His team’s show garden has been more than two years in the making and he has his “fingers-crossed” for the ultimate prize – Best in Show.
Mr Fleming said it had been a long, hard road to Chelsea.
The team had to cancel its plans last year following the Black Saturday fires, after Flemings’ major growing location in Taggerty was destroyed.
“Our priorities changed very quickly,” Mr Fleming said.
Mr Fleming said being a company that in the past had heavily supported and promoted the horticultural industry, it had to change its priorities to concentrate on the organisation and its workers.
“We employ just under 100 people and we needed to make sure that we all still had a job,” he said.
This meant despite months of planning, the annual Chelsea trip had to be canned.
Mr Fleming said the planting site at Taggerty was a huge loss, with a vast amount of uninsured and advanced trees going up in smoke.
Despite the huge setback, Mr Fleming said the company was doing really well, setting up a new planting area in Monbulk.
“We had to tighten our belts and focus more inwardly on reducing our costs because we didn’t have anything to sell,” he said.
This year will be Flemings’ fifth year at the prestigious show but the major prize, Best in Show remains elusive.
In previous years they have won three gold medals and two silver gilts for the Best Show Garden.
“We get closer every year, but it’s going to be very hard for an Australian garden to pull off Best in Show because the difference is when the English think garden they look at aesthetics, but we think usable space,” Mr Fleming said.
“Our gardens are heavily dominated by usable space – we are not quite pretty enough most of the time.”
But despite the differences, Mr Fleming is confident this year’s design is a ‘cracker’.
“It’s built to perfection but what it comes down to is how it’s perceived,” he said.
Mr Fleming said many wondered why he took a team to Chelsea every year, because it’s not about selling plants for the business.

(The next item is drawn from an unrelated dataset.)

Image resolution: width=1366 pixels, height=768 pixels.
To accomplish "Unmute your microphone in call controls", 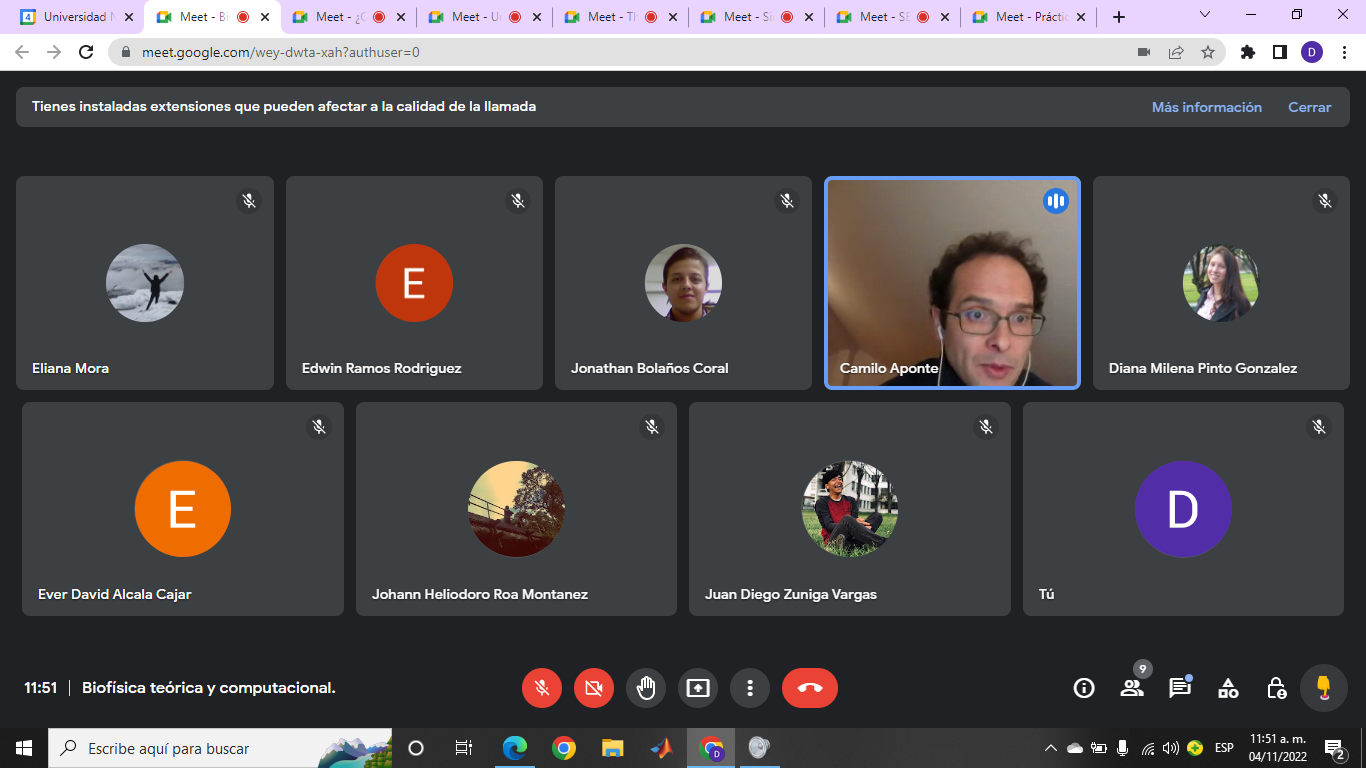I will 542,688.
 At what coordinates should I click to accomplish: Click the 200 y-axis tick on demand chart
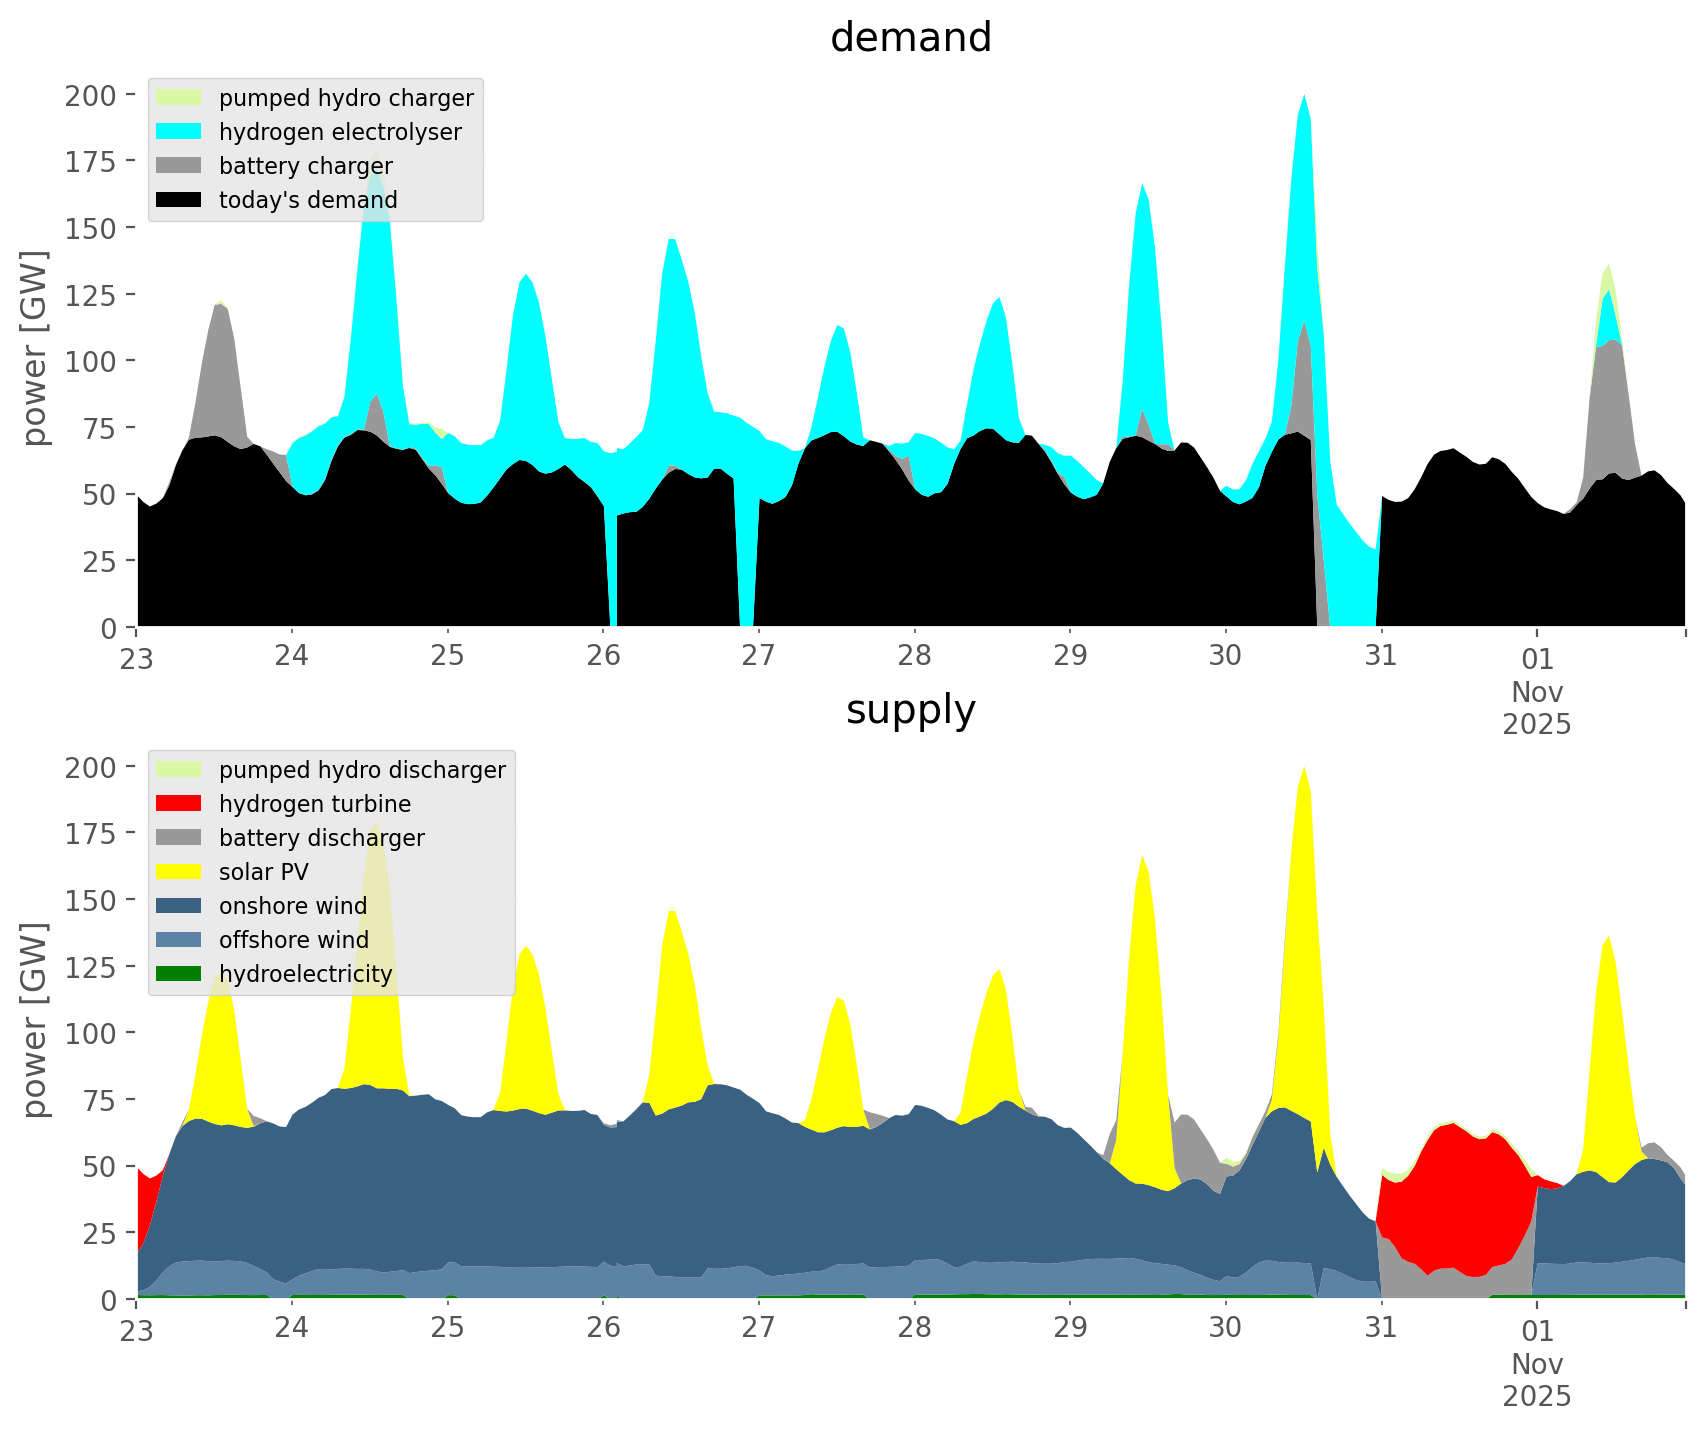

“The main reason I set up this program initially was because the only positive news story we get in horticulture is Chelsea,” Mr Fleming said.
“It has put our industry on the map on a world stage and not seen as just a cottage industry,” Mr Fleming said.
This year the Flemings team are putting together an ‘urban jungle’ inspired garden.
Landscaper Scott Wynd has been working on the design for more than two years, after the trip was cancelled last year.
The design aims to unite the love that Australians have for outdoor living with modern architecture and green space.
It features a swimming pool and spas as well as a sunken lounge, functional kitchen area and a room protected from the elements in a stylish living space that offers the comforts of home in the seclusion of a lush garden.
The results will be released today, 25 May at 9am.